Every evening Lata carried little Joseph Pinto out to a stone bench in the nearby park where he could watch the others play. It isn't a park really-only a half-hearted attempt at a park in the open space behind the shantytown where the city ends and the countryside begins. The statue in the center is of the man who first had the idea and gave the piece of land. But he died soon after and the rest of the money was spent on this statue, while the park was left unfinished. He is a tall stout figure of a man standing on a platform, and Momin Sheikh's pigeons, the sparrows, crows, and other birds have made a sorry mess of him. He is surrounded by a dozen or more small concrete posts from which it was planned to sling heavy chains, but the money was used up and everyone lost interest in the scheme. Janak Seth, he is called, and the children have made up a song that they sing as they play a game of their own around him:
Janak Rajah went to Dilli,
Brought back thirteen bowls of gold,
Thirteen bowls for thirteen children,
Some still hungry, some still cold.
The one who is chosen to be the rajah climbs onto the platform and takes his place between the broad feet of Janak Seth, holding a long stick in his hand. The others skip around and sing the jingle. When the rajah brings his stick down to strike the closest post, there is a scramble to get to any one of the posts surrounding the statue. There is much laughter and yelling, much shoving, pushing, and hair pulling along with wrenching at each other's clothes. Arguments often grow so bitter that some don't speak to each other for days afterward because all those who don't get to a pillar and cling to it for dear life are declared "out" by the rajah. However, in the next general scramble they usually get right back into the game. And so it goes, endlessly.

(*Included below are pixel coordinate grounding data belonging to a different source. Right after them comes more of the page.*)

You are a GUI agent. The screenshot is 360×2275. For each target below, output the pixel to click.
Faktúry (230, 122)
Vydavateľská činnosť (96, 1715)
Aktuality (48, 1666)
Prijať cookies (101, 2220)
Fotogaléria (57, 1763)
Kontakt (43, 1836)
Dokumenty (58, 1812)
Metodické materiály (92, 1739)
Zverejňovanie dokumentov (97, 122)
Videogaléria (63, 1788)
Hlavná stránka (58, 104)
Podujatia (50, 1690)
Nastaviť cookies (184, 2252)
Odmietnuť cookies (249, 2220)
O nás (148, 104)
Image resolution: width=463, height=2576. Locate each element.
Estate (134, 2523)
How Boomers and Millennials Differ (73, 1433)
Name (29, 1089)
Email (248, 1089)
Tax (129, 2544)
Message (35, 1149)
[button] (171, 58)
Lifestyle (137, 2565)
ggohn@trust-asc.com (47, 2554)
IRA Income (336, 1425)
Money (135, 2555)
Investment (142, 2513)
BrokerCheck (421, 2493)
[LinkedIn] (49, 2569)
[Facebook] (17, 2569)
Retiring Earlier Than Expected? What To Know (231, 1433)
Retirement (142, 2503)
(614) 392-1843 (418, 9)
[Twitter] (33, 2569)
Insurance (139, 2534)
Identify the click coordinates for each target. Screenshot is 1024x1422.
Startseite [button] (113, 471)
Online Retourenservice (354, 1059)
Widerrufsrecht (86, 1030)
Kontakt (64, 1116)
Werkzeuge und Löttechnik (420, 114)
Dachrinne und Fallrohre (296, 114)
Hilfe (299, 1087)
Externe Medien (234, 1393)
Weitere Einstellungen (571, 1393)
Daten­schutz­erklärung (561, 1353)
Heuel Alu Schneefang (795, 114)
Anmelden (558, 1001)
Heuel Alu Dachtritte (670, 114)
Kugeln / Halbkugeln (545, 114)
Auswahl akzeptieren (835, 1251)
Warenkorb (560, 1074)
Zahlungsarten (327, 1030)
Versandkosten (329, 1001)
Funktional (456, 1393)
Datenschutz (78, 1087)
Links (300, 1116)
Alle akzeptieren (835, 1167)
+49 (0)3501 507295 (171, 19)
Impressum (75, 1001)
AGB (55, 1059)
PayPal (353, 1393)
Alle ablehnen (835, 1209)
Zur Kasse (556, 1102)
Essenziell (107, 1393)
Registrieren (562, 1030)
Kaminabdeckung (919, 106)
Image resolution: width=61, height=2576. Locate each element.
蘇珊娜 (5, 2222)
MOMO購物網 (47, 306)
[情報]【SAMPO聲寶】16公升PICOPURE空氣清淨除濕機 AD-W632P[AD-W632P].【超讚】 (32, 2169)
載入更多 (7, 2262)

Lata had never been chosen rajah and so she naturally thought it was a silly game. "It's the stupidest game I ever saw and I refuse to play it," she said since she wasn't given any place in the playing of it. "Yes," echoed little Joseph, to whom all such games had to seem silly, "it's the stupidest game I ever saw." So the two of them always pretended to be more interested in watching the big boys playing marbles or tipcat.